## SELECTED TEXT:

#####

There is no settled story for the Southside. It might be a New York 21 Club drink. It might be a Chicago Prohibition-era trick to mask cheap gin. It might be from a country club. What is settled is the recipe: gin sour, plus mint, shaken into a coupe. It sits exactly between a Daiquiri and a Mojito, and at the right ratio it is the cocktail that converts gin sceptics.
Ingredients
- 60ml London Dry gin
- 22.5ml fresh lime juice
- 15ml simple syrup (1:1)
- 8 to 10 fresh mint leaves
- Mint sprig to garnish
Method
- Add mint leaves to the shaker. Do not muddle hard; a light press is enough.
- Add gin, lime, and syrup.
- Fill with ice. Shake hard for 10 to 12 seconds.
- Double-strain (Hawthorne plus fine mesh) into a chilled coupe.
- Slap a mint sprig between your palms and lay it on the surface.
Why don't muddle the mint
Mint leaves are delicate. Hard muddling breaks the chlorophyll-rich cell walls and releases bitter compounds that you do not want in a clean, bright drink. A firm press with the muddler, or just throwing the leaves into the shaker and letting the ice do the work, gives you only the essential oils, which is the part that smells like mint. The result is a drink that tastes of mint without tasting like a lawn.
Which gin and which mint
A medium-weight London Dry. Heavy juniper bombs (Beefeater Navy strength) overpower the mint; ultra-soft contemporary gins disappear. Tanqueray is the textbook. For mint, fresh and bright; spearmint reads sweeter, peppermint reads sharper. We use spearmint for the Southside.

#####

## SOURCE INFORMATION:
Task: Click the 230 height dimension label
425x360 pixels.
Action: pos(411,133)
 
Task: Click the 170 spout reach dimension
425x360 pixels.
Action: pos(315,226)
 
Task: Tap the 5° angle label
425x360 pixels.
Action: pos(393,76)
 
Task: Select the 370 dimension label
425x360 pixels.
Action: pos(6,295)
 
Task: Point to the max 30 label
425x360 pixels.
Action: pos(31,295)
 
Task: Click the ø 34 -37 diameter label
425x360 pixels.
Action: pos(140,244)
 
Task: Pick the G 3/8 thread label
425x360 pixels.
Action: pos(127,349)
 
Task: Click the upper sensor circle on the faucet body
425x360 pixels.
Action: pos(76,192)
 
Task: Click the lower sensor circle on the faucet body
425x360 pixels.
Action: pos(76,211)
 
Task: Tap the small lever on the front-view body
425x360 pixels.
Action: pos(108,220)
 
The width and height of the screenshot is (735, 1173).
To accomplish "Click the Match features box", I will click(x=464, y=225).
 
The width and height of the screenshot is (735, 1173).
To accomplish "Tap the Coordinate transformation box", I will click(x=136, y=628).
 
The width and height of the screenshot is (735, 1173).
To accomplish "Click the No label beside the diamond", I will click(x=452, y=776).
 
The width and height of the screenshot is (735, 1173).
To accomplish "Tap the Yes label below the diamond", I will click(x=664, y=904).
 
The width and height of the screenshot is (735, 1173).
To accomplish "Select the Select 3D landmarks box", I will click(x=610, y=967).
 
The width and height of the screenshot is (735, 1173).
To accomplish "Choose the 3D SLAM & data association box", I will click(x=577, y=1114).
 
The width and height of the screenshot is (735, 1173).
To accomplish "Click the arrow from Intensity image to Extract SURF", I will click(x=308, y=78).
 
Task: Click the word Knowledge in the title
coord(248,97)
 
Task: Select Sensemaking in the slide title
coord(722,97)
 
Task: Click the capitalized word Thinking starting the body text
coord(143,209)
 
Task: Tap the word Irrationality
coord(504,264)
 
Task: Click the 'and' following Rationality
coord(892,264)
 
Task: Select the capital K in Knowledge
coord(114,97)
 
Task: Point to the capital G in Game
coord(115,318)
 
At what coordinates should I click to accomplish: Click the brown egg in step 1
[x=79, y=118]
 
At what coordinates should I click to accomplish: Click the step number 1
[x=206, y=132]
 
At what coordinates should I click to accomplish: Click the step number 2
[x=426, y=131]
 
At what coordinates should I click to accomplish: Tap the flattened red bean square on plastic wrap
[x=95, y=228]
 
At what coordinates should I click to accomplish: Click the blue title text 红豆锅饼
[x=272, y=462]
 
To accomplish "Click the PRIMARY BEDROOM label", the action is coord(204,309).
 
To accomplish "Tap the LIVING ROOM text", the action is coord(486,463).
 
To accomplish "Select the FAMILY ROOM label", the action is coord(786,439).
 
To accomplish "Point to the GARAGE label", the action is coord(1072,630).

#####

## ASSIGNMENT:
Please carry on the Southside cocktail write-up from the point where it stops.

## RESPONSE TO THIS TASK:
Where it comes from
The Southside has at least three competing origin stories, none of them fully verifiable. One traces it to the 21 Club in New York around the 1930s, where it was a house-favourite gin sour. A second puts it at the Southside Sportsmen's Club on Long Island in the 1890s. A third pins it on Chicago's South Side speakeasies during Prohibition, where bartenders added sugar and mint to disguise harsh bathtub gin. The drink mattered because it locked in the gin-lime-mint template that the Eastside, the Bloomsbury, and a dozen contemporary house drinks now riff on.
In Petaling Jaya the Southside reads as the perfect humid-afternoon order, bright enough to refresh and stiff enough to count as a real drink. It pairs well with raw seafood from a Western dinner, or as a palate cleanser between sharing plates, and it tends to be the cocktail we recommend when a guest asks for "something gin, but lighter than a Negroni".
Variations
Southside Fizz: top with a small splash of soda in a fizz glass. Lighter, longer, refreshing on a humid evening.
Eastside: add cucumber. Cleaner, greener, more spa.
Related
Frequently asked questions
What glass is the Southside served in?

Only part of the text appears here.